Sliding shoe 42 sliding parts 50, towards external helical spring 38 or the side inwardly pointed on radial 16 be configured with one receive section 84, this reception section can be clear that in Fig. 2 and Fig. 4, and be at least shown in broken lines in figure 3, because blocked by external helical spring 38 in figure 3.Receive section 84 for receiving a spring ring of external helical spring 38, thus produce the synchronized links between external helical spring 38 and sliding shoe 42 on spring longitudinally 46,48.The reception section 84 preferably formed integratedly with sliding shoe 42 or sliding parts 50 is preferably only arranged on sliding parts 50 and/or is not arranged on side claw 52,54.In order to realize aforesaid synchronized links, receive section 84 and there are two wall sections 86,88 be spaced apart from each other on spring longitudinally 46,48, these wall sections project beyond sliding shoe 42 or sliding parts 50, towards the side of external helical spring 38, and extend in fact in parallel to each other, preferably extend on spring circumferencial direction 56,58 in the mode matched with the spring turn pitch of external helical spring 38.

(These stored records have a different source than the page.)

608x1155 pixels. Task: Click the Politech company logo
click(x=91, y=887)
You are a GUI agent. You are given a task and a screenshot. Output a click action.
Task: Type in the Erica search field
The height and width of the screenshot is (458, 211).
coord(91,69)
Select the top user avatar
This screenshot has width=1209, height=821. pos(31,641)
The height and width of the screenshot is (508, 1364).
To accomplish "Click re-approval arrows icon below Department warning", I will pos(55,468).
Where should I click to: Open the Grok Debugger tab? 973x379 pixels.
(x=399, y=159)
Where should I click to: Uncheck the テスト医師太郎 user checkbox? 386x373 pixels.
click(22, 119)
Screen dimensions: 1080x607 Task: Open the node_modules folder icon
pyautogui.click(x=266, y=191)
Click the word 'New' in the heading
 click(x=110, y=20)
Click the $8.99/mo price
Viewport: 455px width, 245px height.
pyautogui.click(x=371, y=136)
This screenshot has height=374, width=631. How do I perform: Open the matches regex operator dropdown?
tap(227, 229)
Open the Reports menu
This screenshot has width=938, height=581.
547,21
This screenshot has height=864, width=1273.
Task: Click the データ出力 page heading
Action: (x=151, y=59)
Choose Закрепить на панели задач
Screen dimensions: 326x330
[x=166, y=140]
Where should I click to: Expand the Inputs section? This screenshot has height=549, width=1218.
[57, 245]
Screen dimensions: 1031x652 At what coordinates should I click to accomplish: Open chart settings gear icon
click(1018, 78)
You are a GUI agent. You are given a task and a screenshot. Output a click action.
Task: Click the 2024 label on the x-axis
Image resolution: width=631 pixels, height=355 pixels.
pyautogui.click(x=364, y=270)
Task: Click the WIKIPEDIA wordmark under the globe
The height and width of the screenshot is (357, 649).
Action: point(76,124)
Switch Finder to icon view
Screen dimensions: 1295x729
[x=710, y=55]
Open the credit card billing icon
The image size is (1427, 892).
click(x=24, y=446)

Spring longitudinally 46,48 are configured with a receiving groove 90 between wall section 86,88, wherein receive at least in part or described spring ring can be received, as being clearly shown that especially in Fig. 2.Receiving groove 90 preferably has an Internal periphery matched with the external frame of the wire of spring forming described spring ring.Preferably so select the height of described groove depth t or wall section 86,88: make it correspond to and insert the wire of spring radius r of the cross section of the wire of spring of spring ring wherein or be particularly preferably less than described wire of spring radius r.Show particularly advantageously in this fact, groove depth t corresponds to maximum 80% of described wire of spring radius r, to realize a kind of reliable synchronized links on spring longitudinally 46,48 on the one hand, and makes external helical spring 38 not hinder compression on the other hand.In order to give wall section 86,88 for producing stability necessary for reliable synchronized links on spring longitudinally 46,48, the wall thickness of wall section 86,88 is configured in the base regions of wall section 86,88, namely in the region towards sliding parts 50 than in the top area of wall section 86,88, namely larger in the region of dorsal glide part 50.In this example, the wall thickness of wall section 86,88, from the base regions of corresponding wall section 86,88, the direction of the top area of wall section 86,88 reduces.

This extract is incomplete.